Topic 3: Epigenome clustering
Relevant papers:
Review paper: https://doi.org/10.1371/journal.pcbi.1009423
http://dx.doi.org/10.1038/nmeth.1937
http://dx.doi.org/10.1093/nar/gks1284
https://doi.org/10.1186/s13059-019-1784-2
https://doi.org/10.1093/nar/gkw278
Data: https://vault.sfu.ca/index.php/s/0zGk19YAAIpon3x
Data sets: histone_modifications.csv: ChIP-seq data for 6 tracks. Data is binned to 100 base pairs. Data is from a selected 1% of the genome, in the human lymphoblastoid cell line GM12878. Columns = (1) chromsome; (2) bin start position; (3) bin end position (start+100); (4-10) ChIP-seq measurements. ChIP-seq data is for the following six histone modifications: H3K27ac (associated with regulatory activity), H3K27me3 (repression), H3K36me3 (transcribed genes), H3K4me1 (enhancers), H3K4me3 (promoters), H3K9me3 (repression).
gene_expression.csv: RNA-seq measurement of gene expression. Columns = (1) Chromosome. (2) Location of the gene's transcription start site (TSS). (3) RNA-seq gene expression, quantified as the arcsinh(TPM). (4) Gene ID.

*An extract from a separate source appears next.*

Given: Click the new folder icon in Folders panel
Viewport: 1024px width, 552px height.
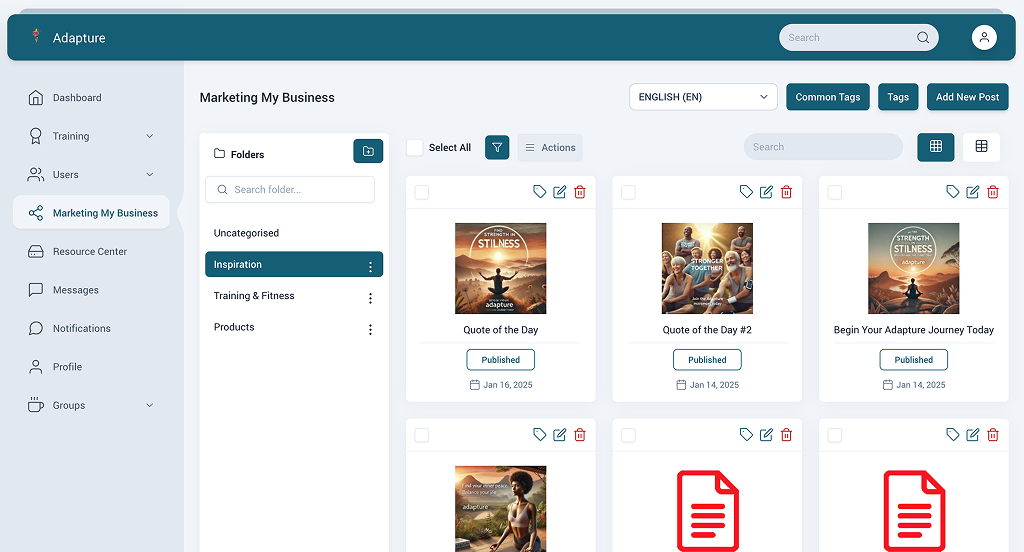Looking at the screenshot, I should (x=368, y=151).

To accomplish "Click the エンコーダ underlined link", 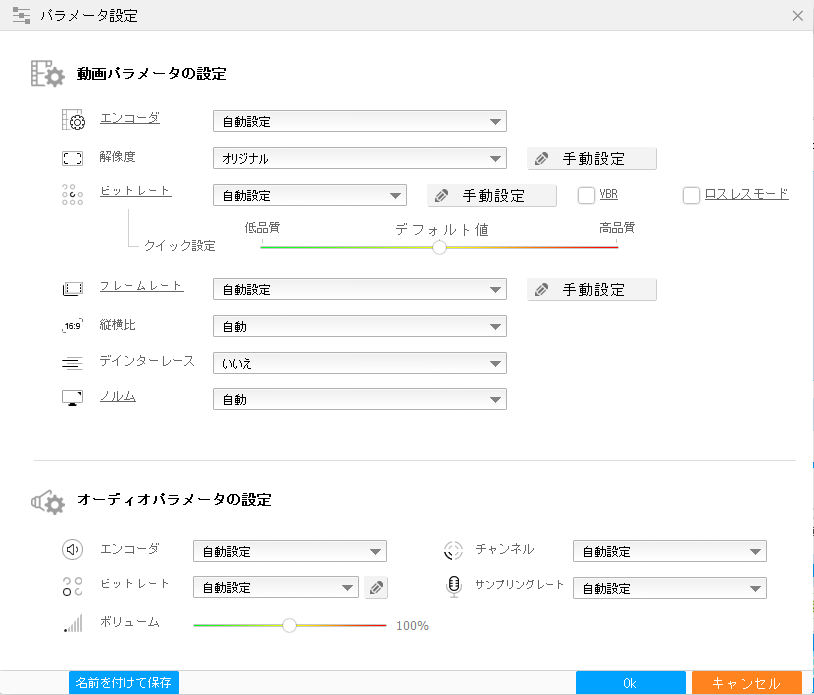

The recommended goal is to cluster genomic positions (5-15 clusters) according to their epigenomic activity. Because this is an unsupervised problem, there is perfect measure of performance. To evaluate the quality of your clustering, we recommend you use the following metric, which measures the degree to which the clusters predict gene expression. Let e_i be the expression of gene i, let y_i be the cluster that gene i falls into, and let mu_k be the average gene expression of TSSs that fall in cluster k. Define the quality as variance(e) - sum_i (e_i - mu_{y_i})^2. You should convince yourself that a random clustering produces a low value and a clustering that groups together all the high-expression genes produces a high value.